Excessos da prisão preventiva em Portugal

Consta que há investigações judiciais em curso que podem ter como origem denúncias de Rui Pinto e que houve outras que já tiveram consequências significativas em mais do que um país. Mas não é isso que me motiva a escrever sobre ele e a partilhar as minhas dúvidas e perplexidade sobre o seu caso. Até porque não sou entusiasta de nenhuma forma de delação premiada.

Mais, não me encontro entre os entusiastas do ativismo hacker. Preocupa-me que alguém ache que pode violar a minha privacidade ou o sigilo profissional dos meus advogados apenas porque acha que uma causa maior por si escolhida o move contra algo que eu seja ou possa representar. Não me agrada a ideia de que a tecnologia nos vai permitir ser uma sociedade de justiceiros candidatos a super-heróis, que quais Batman ou Super-Homem, nos livram do mal pelos seus próprios critérios privativos de bem e justiça.

No caso específico de Rui Pinto perturba-me especialmente um dos crimes pelos quais está indiciado e vai a julgamento, o de tentativa de extorsão, porque a ser verdadeira implicaria que o candidato a justiceiro teria tentado obter proveitos próprios enquanto nos aparecia como herói generoso.

Mas não conheço ainda a defesa de Rui Pinto, até porque naturalmente ele só a deverá explicitar completamente em sede de julgamento. É assim numa justiça que funcione ​​​​​​​e é dever dos seus advogados definir uma estratégia processual que proteja o seu cliente de modo adequado visando o interesse deste face ao desfecho do processo judicial.
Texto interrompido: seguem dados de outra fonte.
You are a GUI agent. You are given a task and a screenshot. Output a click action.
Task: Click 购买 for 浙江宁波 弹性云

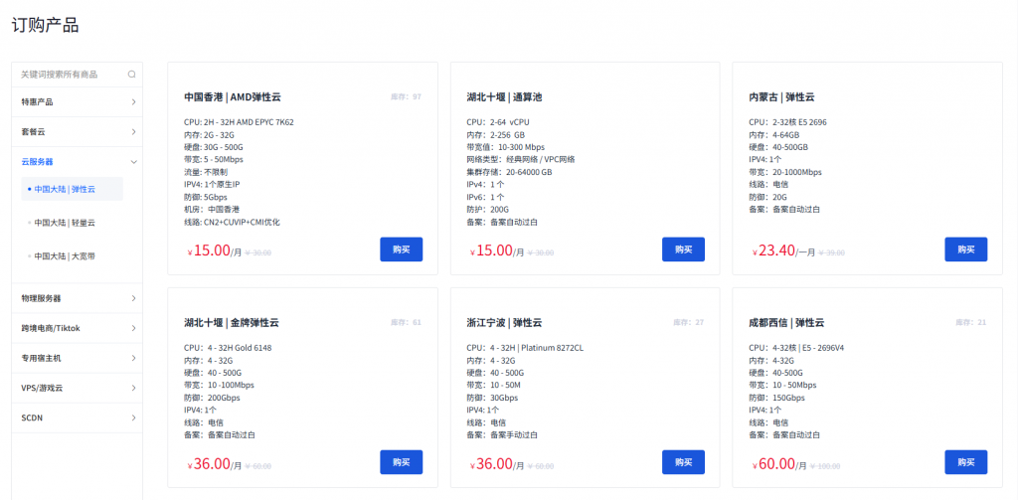pyautogui.click(x=684, y=462)
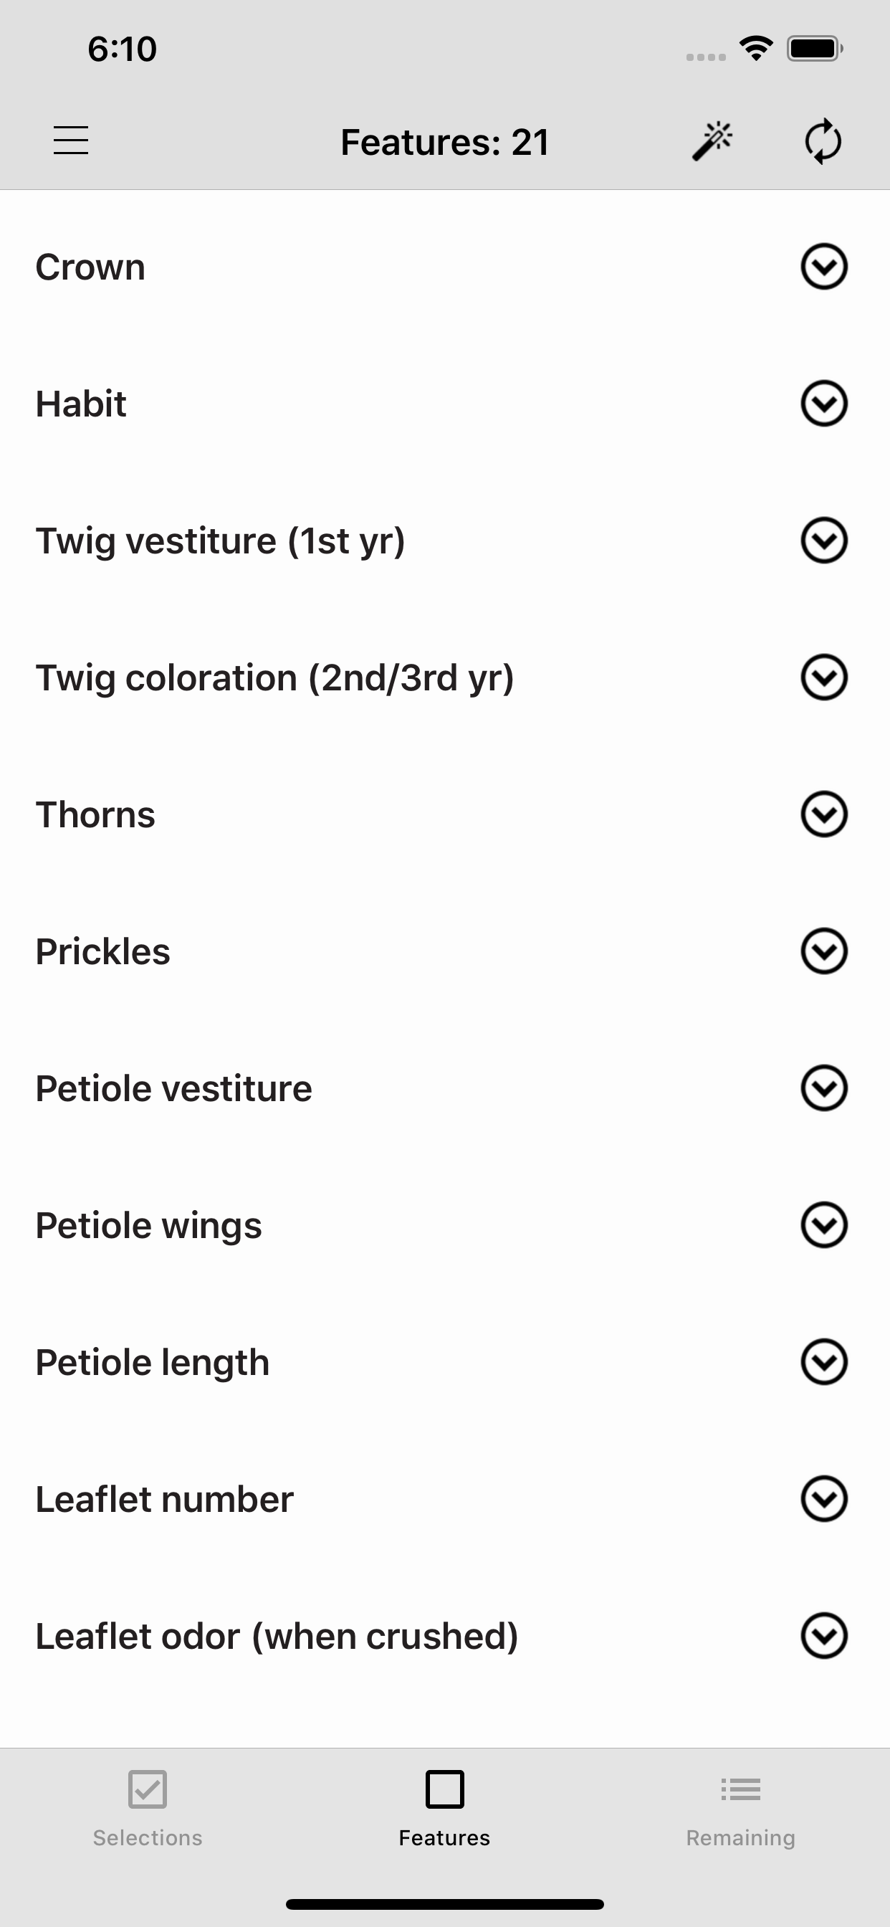Tap the refresh arrows icon
This screenshot has width=890, height=1927.
click(x=823, y=141)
O que me move no caso Rui Pinto não é simpatia pelo comportamento que lhe imputam, embora não seja insensível a que eles possam ter resultado, pelo menos alguns deles, em benefício para a comunidade, denunciando corrupção, tráfico de influências, o lado negro dos comportamentos das elites financeiras e desportivas e do complexo futebolístico-económico e do nepotismo.
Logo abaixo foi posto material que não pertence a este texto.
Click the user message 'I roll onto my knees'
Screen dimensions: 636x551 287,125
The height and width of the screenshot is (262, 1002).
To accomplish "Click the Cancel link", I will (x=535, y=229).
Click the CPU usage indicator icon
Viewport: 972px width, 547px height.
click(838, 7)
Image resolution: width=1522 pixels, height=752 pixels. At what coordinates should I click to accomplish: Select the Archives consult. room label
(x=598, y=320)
Rui Pinto hoje só está preso porque há quem queira criar em nós a ideia de que ele é culpado antes de ser julgado

A minha simpatia vai toda para com o preso preventivo Rui Pinto. Não há nos crimes de que está indiciado nada que justifique o excesso de prisão preventiva a que está sujeito. Não vislumbro porque razões judiciais não pode aguardar julgamento em liberdade. Não acho proporcional esta medida de coação para aquele tipo de crimes na fase processual em que se encontra. E quando há uma privação da liberdade que não tem explicação jurídica, sentir-me-ei para sempre à luz da minha própria experiência pessoal preso com todos os que estão ilegítima e desproporcionalmente presos sem terem sido julgados e condenados.

A prisão preventiva não é uma punição antecipada nem um instrumento que devamos aceitar como trivial num sistema de justiça democrático e fundado na dignidade humana. Mais, entra pelos olhos dentro que o prolongamento da prisão preventiva de Rui Pinto tem um efeito de condenação em sede de tribunal popular produzido pela antidemocrática aliança entre má administração da justiça e péssimo jornalismo que há muitos tempos macula a nossa justiça.
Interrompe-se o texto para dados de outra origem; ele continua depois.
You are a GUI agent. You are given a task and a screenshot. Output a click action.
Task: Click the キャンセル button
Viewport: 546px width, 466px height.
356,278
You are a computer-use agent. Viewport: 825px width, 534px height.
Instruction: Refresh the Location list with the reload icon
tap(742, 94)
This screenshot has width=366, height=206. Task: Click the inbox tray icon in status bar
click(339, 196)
Ninguém pode ignorar que o prolongamento da prisão preventiva de Rui Pinto tem um efeito objetivo de enfraquecimento, diria mesmo de negação, da presunção de inocência, algo que o nosso Ministério Público procura excessivamente e é uma das doenças da sua cultura jurídica e que os nossos juízes aceitam num relaxamento do seu papel de defensores das liberdades nas fases processuais pré-julgamento.

Rui Pinto hoje só está preso porque há quem queira criar em nós a ideia de que ele é culpado antes de ser julgado. E o pesadelo de pensar que isso pode ser praticado pela justiça é mais tenebroso ainda do que as dúvidas sobre o risco de legitimar a violação da privacidade que a cultura hacker pratica.

Rui Pinto deve ser libertado imediatamente e dizê-lo é defender a justiça e a democracia das tentações autocráticas dos seus agentes, é defender a presunção de inocência. É um daqueles casos em que a simpatia ou antipatia pelas vítimas dos poderes mal administrados pelo Estado é irrelevante face ao dever de consciência de um cidadão em defesa da liberdade, da sociedade democrática e da justiça.